We want to maximize $I = 2^{2n}\mathbb{E}\left((p_0 - 2^{-n})^2 - (p_0 - p)^2\right)$. In particular,
if we manage to find an algorithm providing $p$ in polynomial time and satisfying $I = \Omega(2^{-n})$
then we will refute XQUATH. Let's assume for now that the
structure of $C$ is fixed and the expectation in the formula for $I$ is with respect to the choice
of $U_l$. Let $p_0 = 2^{-n} (1 + \tilde p_0)$ and let's
search for $p$ in the form of $p = 2^{-n} (1 + \alpha_1 p_1)$ where $\alpha_1$ depends only on
the structure of $C$ and not on $U_l$ or the random choices within our algorithm. Then
$$I = 2 \alpha_1 \mathbb{E}(\tilde p_0 p_1) - \alpha_1^2 \mathbb{E}(p_1^2).$$
The optimal choice of $\alpha_1$ is $\alpha_1 = \mathbb{E}(\tilde p_0 p_1) / \mathbb{E}(p_1^2)$ which gives
$$I = \left.\left(\mathbb{E}(\tilde p_0 p_1)\right)^2\middle/\mathbb{E}(p_1^2)\right..$$
In order to come up with the estimator $p_1$, following the idea from the paper,
we consider the Feynman paths $z = (z_0, \dots, z_{2m+1})$. We can write
$p_0 = \left|\sum_z \left<0\right|C_z\left|0\right>\right|^2$ where
$$C_z = \left|z_{2m+1}\right>\left<z_{2m+1}\right|\pi_m \left|z_{2m}\right>
\left<z_{2m}\right| U_{m} \left|z_{2m-1}\right>... \left<z_0\right|.$$
Some of these paths trivially result in $\left<0\right|C_z\left|0\right> = 0$,
so we can restrict our attention to nontrivial ones, i.e. where $z_{2m+1} = 0$, $z_0 = 0$,
and $\left|\left<z_{2l+1}\right|\pi_l \left|z_{2l}\right>\right| = 1$. Assume there are $N$ nontrivial Feynman paths and pick random $k$ of them to compute $p_1$. In order to simplify the notation, we assume that the picking procedure works in the following way: first, we pick a random permutation $\sigma$,
apply it to the list $\{2^{n/2}\left<0\right|C_z\left|0\right>\}_{z}$
of coefficients resulting from nontrivial Feynman paths.

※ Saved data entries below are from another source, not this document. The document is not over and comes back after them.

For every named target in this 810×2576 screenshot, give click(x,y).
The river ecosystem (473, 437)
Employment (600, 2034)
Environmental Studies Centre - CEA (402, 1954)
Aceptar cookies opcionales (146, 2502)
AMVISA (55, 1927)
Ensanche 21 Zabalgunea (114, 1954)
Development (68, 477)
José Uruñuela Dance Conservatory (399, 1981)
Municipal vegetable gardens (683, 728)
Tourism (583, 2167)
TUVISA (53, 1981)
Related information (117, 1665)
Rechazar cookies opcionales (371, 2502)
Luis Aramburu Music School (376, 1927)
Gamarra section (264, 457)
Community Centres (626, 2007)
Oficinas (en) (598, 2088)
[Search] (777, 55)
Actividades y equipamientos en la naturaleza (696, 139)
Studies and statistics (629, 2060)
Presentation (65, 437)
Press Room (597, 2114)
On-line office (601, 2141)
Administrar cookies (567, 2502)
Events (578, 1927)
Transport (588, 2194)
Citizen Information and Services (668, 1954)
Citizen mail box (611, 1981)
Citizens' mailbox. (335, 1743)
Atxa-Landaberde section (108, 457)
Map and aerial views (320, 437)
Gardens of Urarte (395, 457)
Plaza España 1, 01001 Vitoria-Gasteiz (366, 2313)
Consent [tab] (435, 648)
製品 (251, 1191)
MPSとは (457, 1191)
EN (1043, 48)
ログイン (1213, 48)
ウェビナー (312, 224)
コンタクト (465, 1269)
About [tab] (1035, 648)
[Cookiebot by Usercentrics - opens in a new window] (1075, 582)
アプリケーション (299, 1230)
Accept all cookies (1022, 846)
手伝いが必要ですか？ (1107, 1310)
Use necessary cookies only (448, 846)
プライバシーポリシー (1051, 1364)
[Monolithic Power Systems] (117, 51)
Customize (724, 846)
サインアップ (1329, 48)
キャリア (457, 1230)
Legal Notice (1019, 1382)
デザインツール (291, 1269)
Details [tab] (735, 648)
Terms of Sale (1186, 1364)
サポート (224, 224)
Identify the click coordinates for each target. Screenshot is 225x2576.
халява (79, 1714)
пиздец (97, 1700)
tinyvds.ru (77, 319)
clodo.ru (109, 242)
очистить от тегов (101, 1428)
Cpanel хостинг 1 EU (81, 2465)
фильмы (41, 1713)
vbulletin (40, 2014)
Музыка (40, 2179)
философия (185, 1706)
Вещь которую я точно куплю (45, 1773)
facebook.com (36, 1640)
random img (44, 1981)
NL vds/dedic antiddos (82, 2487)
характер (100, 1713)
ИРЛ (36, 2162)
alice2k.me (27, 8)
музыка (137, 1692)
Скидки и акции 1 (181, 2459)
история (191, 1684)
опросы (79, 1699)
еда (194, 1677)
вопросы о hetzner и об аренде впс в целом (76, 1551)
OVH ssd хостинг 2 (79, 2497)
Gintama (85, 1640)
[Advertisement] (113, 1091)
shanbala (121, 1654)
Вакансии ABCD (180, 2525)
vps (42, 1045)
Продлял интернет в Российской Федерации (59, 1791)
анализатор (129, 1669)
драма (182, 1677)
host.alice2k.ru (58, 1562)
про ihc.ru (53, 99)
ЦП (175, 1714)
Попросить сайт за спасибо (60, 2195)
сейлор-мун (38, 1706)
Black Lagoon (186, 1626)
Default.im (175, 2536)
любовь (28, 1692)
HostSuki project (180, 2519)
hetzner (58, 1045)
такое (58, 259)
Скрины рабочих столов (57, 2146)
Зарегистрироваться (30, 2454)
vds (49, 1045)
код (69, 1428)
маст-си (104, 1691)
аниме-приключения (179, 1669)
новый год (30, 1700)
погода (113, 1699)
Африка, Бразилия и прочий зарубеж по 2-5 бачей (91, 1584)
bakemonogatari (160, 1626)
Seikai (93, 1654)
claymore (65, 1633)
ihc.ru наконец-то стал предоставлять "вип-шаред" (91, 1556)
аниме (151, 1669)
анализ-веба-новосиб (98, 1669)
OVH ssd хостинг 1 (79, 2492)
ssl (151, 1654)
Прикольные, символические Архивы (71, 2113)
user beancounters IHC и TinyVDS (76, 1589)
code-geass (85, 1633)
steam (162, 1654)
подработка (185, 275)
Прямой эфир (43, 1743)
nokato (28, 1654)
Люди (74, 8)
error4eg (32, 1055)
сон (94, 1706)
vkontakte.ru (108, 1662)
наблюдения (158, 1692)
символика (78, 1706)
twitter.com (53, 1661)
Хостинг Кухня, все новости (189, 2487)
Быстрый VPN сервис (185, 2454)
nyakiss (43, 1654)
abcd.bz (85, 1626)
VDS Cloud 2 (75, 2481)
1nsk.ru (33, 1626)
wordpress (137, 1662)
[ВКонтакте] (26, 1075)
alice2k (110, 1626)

Then denote the resulting list of coefficients as $a_1,\dots,a_N$,
and take $a_1,\dots,a_k$ as our sample. Given that
$$\tilde p_0 = \left|\sum_{i=1}^N a_i\right|^2 - 1 = \sum_{i=1..N} \left(\left|a_i\right|^2 - \frac1N\right) + \sum_{i,j=1..N;i\neq j} a_i \bar a_j,$$
a reasonable choice of $p_1$ is
$$p_1 = \alpha_2 p_2 + \alpha_3 p_3\textrm{, where}\; p_2 = \sum_{i=1..k} \left(\left|a_i\right|^2 - \frac1N\right)\!,\; p_3 = \sum_{i,j=1..k;i\neq j} a_i \bar a_j.$$
Let
$$
\mathbb{E}\left(\left|a_1\right|^2 - \frac1N\right)^2 = \beta_1/N^2,\qquad
\mathbb{E}\left(\left(\left|a_1\right|^2 - \frac1N\right)\left(\left|a_2\right|^2 - \frac1N\right)\right) = \beta_2/N^2.$$
Then if we can show that $\beta_2 = O(1/N)$, then by computing $\mathbb{E}(\tilde p_0 p_s)$ and $\mathbb{E}(p_s^2)$ for $s=2,3$ we can show that $I = O(k^2/N^2)$ and, hence, show that Feynman path averaging algorithm above does not refute XQUATH (since $\log_2 N = \sum_{l=1}^{m} \log_2 \dim U_l$). It is not clear, though, which additional assumptions are needed to show $\beta_2 = O(1/N)$ or, at least, $\beta_2 = O(1/N^\epsilon)$ for some $\epsilon > 0$.